ALL too often, the events of the past can become distant memories that are bound to be forgotten and sometimes even lost for eternity.
The Wimmera has a rich military history that dates back to the Boer War.
A passion for military history and heritage has Horsham’s Jim Amos preserving the actions and sacrifices of the region’s soldiers so they are remembered by future generations to come.
When Mr Amos was a child, he always wanted to be a soldier. He said the first armoured car regiment formed in Horsham when he was 10.
“They had a Ned Kelly car (an armoured car) parked next to where the Amcal Chemmart is now. As a kid I looked at it and I thought I wanted to be a soldier – and that’s where it started from,” he said.
Mr Amos enlisted in the 4/19th Armoured Regiment Prince of Wales Light Horse in 1948.
“I tried to join when I was 17 and a half, but got caught and I couldn’t officially join until I was 18,” he said.
Mr Amos served for 30 years and retired with the rank of major in 1977.
“It was the compulsory retiring age, but I was only in my prime,” he said.
Today, Mr Amos is the senior vice-president of the Horsham RSL and chairman of the military history and heritage section where his passion lies. He is also a life-member of the organisation.
While his work involves maintaining the Anzac library shelves and memorabilia, he said it was his work with the schools that was most rewarding.
“Once a month we work with all the schools in Horsham to provide military history sessions to the students,” he said.
This month Mr Amos said the students from Horsham’s St Brigid’s College were participating in the Horsham RSL Anzac library awards on November 22.
“The students do a 10- to 15-minute presentation on a serviceman or woman from World War I and they are absolutely incredible,” he said.
Mr Amos said it was important to share his knowledge about history with students – because they were the future.
“All the serviceman from World War I are gone and serviceman from World War II, the Vietnam War and the Korean War are getting older,” he said. “These children are our future and will be leading the commemorations for Anzac Day and Remembrance Day.”
He said teaching the students has reassured him the country’s future was in good hands.
Mr Amos is also a tutor at the University of the Third Age for 30 years. He has also received a life membership with the organisation.

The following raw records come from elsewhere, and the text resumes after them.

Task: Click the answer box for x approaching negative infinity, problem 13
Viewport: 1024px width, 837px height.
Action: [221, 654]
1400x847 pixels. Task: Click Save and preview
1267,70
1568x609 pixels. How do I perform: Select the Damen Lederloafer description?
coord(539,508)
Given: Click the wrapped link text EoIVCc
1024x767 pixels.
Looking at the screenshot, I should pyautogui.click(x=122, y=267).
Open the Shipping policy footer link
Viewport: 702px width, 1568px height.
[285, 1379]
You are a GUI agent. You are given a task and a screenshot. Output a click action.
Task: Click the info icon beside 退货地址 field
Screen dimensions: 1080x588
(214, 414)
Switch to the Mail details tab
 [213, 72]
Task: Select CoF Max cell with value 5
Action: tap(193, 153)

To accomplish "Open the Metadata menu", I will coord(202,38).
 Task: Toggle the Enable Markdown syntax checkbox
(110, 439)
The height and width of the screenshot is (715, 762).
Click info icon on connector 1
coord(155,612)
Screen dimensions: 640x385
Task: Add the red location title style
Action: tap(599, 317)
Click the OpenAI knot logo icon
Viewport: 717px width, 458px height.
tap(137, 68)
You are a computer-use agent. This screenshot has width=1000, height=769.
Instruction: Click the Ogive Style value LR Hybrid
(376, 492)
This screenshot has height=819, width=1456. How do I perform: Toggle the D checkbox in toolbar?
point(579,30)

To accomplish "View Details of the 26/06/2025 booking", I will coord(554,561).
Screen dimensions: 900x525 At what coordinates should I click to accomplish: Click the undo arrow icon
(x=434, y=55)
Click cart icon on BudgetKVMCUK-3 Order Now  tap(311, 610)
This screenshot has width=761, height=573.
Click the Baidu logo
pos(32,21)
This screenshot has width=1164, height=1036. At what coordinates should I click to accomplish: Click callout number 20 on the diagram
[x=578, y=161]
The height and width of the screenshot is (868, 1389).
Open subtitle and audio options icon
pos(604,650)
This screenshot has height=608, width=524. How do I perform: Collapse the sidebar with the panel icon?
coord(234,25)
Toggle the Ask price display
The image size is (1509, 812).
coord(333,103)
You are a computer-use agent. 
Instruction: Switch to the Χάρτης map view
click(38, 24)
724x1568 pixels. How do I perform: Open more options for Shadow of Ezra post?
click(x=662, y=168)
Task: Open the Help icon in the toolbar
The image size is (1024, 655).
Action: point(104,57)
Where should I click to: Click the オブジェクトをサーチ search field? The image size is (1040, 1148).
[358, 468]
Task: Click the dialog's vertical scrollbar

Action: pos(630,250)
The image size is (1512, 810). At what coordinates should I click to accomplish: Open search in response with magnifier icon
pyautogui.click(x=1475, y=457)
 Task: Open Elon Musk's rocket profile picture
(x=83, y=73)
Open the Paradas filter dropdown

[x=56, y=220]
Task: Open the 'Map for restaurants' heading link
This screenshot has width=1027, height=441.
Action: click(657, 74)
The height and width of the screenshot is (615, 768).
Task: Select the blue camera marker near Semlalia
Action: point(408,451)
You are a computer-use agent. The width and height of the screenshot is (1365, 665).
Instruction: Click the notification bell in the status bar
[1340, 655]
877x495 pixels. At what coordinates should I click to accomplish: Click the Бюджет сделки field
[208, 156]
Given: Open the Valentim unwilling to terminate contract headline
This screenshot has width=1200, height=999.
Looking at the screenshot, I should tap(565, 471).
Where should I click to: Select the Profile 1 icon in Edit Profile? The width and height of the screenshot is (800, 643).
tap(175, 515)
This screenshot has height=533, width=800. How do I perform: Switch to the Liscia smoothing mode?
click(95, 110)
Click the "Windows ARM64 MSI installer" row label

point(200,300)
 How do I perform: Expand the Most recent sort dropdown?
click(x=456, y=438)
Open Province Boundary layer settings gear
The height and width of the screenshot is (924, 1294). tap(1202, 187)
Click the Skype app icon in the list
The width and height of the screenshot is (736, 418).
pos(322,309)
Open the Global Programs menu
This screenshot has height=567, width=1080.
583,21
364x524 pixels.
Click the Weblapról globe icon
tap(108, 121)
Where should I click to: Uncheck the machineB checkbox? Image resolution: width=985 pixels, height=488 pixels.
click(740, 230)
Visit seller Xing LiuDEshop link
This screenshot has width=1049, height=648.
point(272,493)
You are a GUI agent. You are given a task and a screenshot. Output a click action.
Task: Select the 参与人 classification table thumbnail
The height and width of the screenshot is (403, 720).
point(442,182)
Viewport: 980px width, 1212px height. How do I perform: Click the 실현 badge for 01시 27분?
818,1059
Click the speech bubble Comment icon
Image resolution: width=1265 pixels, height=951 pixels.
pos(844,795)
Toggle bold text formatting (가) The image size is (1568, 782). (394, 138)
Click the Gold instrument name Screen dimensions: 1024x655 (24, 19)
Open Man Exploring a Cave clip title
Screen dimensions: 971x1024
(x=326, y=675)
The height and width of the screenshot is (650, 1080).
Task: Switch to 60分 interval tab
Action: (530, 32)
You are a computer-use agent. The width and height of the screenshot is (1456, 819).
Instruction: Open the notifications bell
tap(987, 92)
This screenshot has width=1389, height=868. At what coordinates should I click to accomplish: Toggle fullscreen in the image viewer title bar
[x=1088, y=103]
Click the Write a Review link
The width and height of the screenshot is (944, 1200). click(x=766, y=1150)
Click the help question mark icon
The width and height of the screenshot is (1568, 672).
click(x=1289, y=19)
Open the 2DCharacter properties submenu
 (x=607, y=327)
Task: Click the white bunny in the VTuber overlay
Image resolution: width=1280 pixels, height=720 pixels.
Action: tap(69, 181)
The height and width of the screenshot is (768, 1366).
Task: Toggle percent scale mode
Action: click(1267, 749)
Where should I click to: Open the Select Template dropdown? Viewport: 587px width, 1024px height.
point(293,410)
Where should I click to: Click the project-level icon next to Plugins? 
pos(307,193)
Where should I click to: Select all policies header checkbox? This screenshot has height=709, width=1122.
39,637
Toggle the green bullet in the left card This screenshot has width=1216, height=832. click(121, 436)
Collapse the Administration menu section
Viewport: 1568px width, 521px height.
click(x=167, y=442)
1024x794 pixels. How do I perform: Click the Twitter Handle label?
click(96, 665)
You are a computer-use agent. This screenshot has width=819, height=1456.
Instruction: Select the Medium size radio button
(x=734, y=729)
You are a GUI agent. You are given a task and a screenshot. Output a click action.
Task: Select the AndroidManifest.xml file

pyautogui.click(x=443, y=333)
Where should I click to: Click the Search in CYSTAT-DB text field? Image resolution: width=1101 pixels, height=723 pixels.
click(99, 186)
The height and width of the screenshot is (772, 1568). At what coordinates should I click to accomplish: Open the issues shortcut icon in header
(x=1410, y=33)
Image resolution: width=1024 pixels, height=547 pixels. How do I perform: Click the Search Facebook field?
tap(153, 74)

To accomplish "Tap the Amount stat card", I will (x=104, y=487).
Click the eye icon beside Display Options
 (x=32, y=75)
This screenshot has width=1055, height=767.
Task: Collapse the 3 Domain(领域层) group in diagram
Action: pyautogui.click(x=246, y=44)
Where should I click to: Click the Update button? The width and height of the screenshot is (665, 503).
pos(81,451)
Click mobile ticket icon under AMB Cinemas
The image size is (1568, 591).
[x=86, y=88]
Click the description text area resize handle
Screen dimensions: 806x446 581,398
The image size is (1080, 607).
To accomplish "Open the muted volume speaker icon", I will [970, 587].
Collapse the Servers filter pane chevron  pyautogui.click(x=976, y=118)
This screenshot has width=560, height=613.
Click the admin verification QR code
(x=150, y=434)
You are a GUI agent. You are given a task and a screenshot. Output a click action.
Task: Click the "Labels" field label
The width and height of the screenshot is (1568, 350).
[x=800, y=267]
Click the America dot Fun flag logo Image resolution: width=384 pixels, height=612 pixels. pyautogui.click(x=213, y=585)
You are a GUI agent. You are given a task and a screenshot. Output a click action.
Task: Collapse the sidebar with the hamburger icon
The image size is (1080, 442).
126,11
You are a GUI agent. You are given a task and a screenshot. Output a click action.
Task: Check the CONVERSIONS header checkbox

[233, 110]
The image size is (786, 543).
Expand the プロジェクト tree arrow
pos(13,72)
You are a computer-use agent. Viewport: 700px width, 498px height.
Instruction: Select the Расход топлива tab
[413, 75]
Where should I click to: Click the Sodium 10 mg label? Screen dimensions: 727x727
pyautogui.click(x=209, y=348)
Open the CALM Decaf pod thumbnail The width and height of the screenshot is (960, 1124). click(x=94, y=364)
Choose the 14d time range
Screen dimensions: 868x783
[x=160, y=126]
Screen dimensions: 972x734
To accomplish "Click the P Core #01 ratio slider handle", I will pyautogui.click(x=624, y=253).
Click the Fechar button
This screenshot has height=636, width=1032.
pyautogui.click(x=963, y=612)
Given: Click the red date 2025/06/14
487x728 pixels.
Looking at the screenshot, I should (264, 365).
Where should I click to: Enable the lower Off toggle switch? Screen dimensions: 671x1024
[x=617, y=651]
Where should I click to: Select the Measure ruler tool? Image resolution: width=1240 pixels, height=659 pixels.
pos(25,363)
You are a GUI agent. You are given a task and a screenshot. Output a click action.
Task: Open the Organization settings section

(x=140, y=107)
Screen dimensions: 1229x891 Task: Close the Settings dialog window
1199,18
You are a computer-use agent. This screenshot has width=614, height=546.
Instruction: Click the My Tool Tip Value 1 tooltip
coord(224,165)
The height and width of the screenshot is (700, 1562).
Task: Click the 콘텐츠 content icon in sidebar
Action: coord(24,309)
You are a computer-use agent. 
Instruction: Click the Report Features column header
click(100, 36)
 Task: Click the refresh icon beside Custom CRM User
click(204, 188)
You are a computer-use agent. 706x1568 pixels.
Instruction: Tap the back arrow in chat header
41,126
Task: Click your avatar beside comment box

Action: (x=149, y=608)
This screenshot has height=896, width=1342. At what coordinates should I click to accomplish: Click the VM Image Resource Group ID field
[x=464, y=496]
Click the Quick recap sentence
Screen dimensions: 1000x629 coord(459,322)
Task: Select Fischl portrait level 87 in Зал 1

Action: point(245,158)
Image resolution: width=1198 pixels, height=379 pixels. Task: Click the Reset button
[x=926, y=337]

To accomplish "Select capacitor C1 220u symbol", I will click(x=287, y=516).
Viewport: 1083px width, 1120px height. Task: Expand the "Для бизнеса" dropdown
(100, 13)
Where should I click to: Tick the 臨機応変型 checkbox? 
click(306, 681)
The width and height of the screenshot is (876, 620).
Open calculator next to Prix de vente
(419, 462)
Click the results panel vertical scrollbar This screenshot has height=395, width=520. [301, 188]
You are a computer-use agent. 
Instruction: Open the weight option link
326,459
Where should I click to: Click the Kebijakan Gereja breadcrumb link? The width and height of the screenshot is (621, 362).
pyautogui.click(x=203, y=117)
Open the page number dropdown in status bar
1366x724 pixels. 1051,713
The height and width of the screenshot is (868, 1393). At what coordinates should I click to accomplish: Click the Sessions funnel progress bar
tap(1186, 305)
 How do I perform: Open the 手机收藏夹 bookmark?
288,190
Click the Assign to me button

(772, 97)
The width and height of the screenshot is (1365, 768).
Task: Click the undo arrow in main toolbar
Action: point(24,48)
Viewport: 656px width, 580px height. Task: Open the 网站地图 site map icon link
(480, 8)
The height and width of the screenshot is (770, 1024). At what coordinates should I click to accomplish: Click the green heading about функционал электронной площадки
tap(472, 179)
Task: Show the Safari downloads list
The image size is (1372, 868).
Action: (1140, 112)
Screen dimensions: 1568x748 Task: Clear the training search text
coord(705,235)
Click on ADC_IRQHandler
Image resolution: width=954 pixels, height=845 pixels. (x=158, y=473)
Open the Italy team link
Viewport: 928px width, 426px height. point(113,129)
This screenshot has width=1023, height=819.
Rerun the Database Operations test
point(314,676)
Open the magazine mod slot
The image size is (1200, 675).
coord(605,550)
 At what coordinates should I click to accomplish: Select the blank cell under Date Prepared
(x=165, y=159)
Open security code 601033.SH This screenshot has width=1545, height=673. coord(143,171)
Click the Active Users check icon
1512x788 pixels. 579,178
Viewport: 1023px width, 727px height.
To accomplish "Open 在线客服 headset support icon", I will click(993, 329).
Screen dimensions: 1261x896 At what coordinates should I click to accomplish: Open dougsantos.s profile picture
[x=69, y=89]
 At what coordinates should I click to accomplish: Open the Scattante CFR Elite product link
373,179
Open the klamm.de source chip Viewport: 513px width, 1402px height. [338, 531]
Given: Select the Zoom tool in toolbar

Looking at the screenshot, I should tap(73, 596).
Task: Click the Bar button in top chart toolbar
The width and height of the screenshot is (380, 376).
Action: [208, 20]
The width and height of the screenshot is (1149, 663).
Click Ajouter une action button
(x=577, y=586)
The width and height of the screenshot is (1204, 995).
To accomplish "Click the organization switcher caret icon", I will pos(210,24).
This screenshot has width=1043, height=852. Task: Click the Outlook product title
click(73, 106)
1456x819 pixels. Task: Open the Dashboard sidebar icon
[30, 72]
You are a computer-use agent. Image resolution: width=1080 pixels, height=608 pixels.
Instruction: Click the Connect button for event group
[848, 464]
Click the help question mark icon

In a joint project between U3A and the Horsham RSL, Mr Amos teaches one class a month on military history. He said the response had been positive with interest from both men and women.
“It is fantastic to see people take an interest in the past and the history of the descendants who served in the wars,” he said.
“They want answers to what their forebears were involved in.”
He said it was common for people to give attention to the First and Second World Wars.
But, Mr Amos said, it was equally important to remember the lesser known conflicts.
He said each month at the U3A the classes focus on a different battle – the Charge of Beersheba, the Battle of Britain or the Normandy landings.
“We’ve been going since 2009 and only just scratched the surface,” he said.
Mr Amos said he didn’t work alone in preserving the region’s military history.
“We have a group of people in the military history and heritage section that do a lot of research into the region’s involvement in conflicts,” he said.
“We have made up dossiers on servicemen and women who came from the region.”
Mr Amos encouraged people to visit the Horsham RSL to discover more information on their relatives who served at war.